WORK TO DO: Carry on the recollection of the teacher Mr. Dempsey that follows, resuming after its final sentence.

EXCERPTED PASSAGE:
*****
I was going to say Ding Dong The Wicked Bastard Is Dead, but that would just be mean, so I won't go there.

According to his obituary, he was "a stern taskmaster, but was a caring mentor and genuine inspiration to scores and scores of his students." Really? I definitely felt the stern taskmaster bit. Every. Single. Day. But a caring mentor? Nope. Not from this former student. Maybe it was because I wasn't an athlete. Maybe it was because I was a smartass. Or maybe he just hated me.

The second day of class he asked each student to write their name on a small card that he would use for attendance. He told us to put our last name first, followed by our nickname. Without thinking, I put "Chaz" after my last name. Why wouldn't I? EVERYONE called me Chaz. It had been my nickname since seventh grade. People called me Chaz so often most of my best friends didn't know my real name was actually Charles. Well Mr. Dempsey wasn't having it.

He kept me after class and told me that was not an appropriate nickname to be used in class. I tried to argue my point, but he cut me off. "I can tell you are going to be the one student that gives me an ulcer this year. I always have at least one, but I don't usually find out who it is until at least the third or fourth week of school."
*****
RECORDED INFORMATION:

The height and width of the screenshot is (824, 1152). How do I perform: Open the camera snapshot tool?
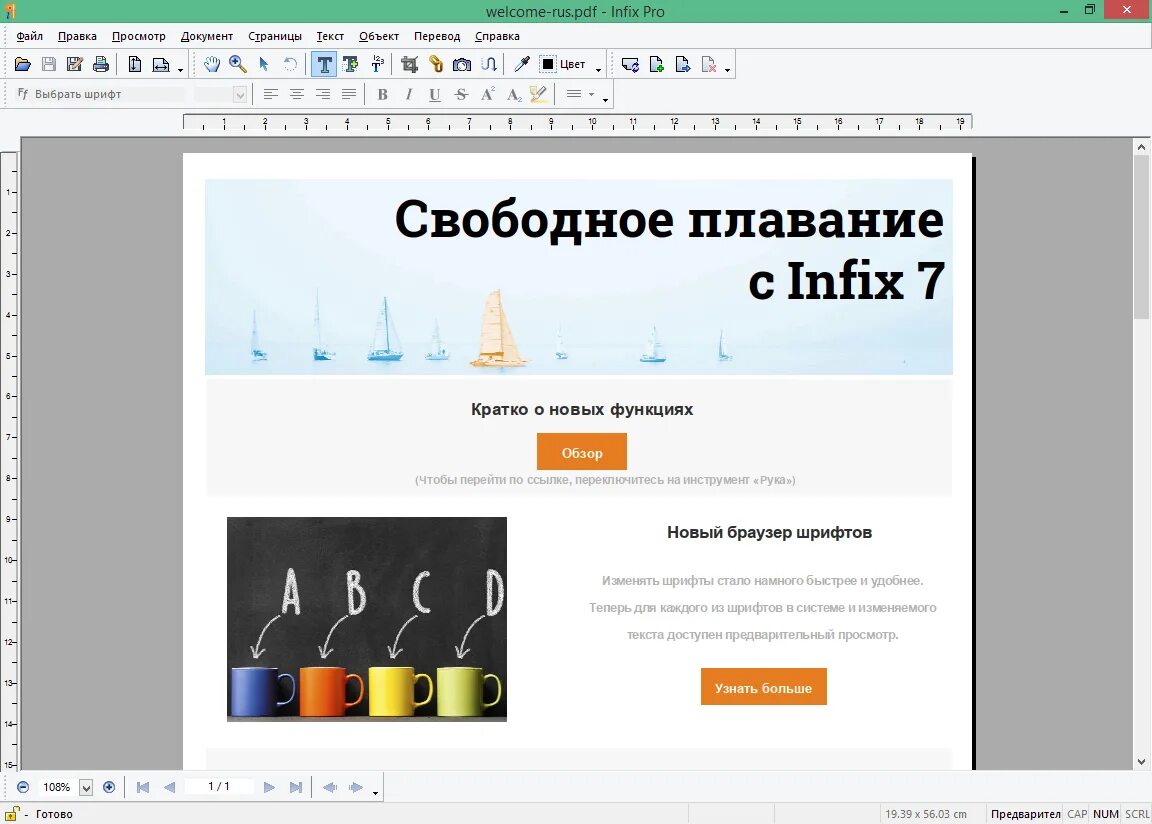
*****
RESPONSE TO THE EXERCISE:
I just sat there. Probably with a smart ass look on my face. It wasn't the first time I had been held after class by a teacher. It wasn't the first time I was being reprimanded by a faculty member. It wasn't the first time a teacher called me "trouble." He moved me to the front of the class, next to a girl he said would "hopefully rub off on me." She definitely rubbed on me, but not off on me. But that is a different story for a different time. She was a smart girl, he said, and I would thank him for it by the end of the school year.

About a month into the classes Mr. Dempsey told me to stay after class again. He didn't ask me to stay after. He told me. I honestly thought he was going to tell me I was doing better. I honestly thought he was going to eat his words from early in the year. I honestly thought he was going to move me back to the back of the class with my friends. None of that happened. Not by a long shot. Evidently I did something he didn't appreciate. He told me the next time I acted up, he would take me out in the hall and make sure I never acted up again. "And if anyone asks, I would tell them you spit on me and I had to take action."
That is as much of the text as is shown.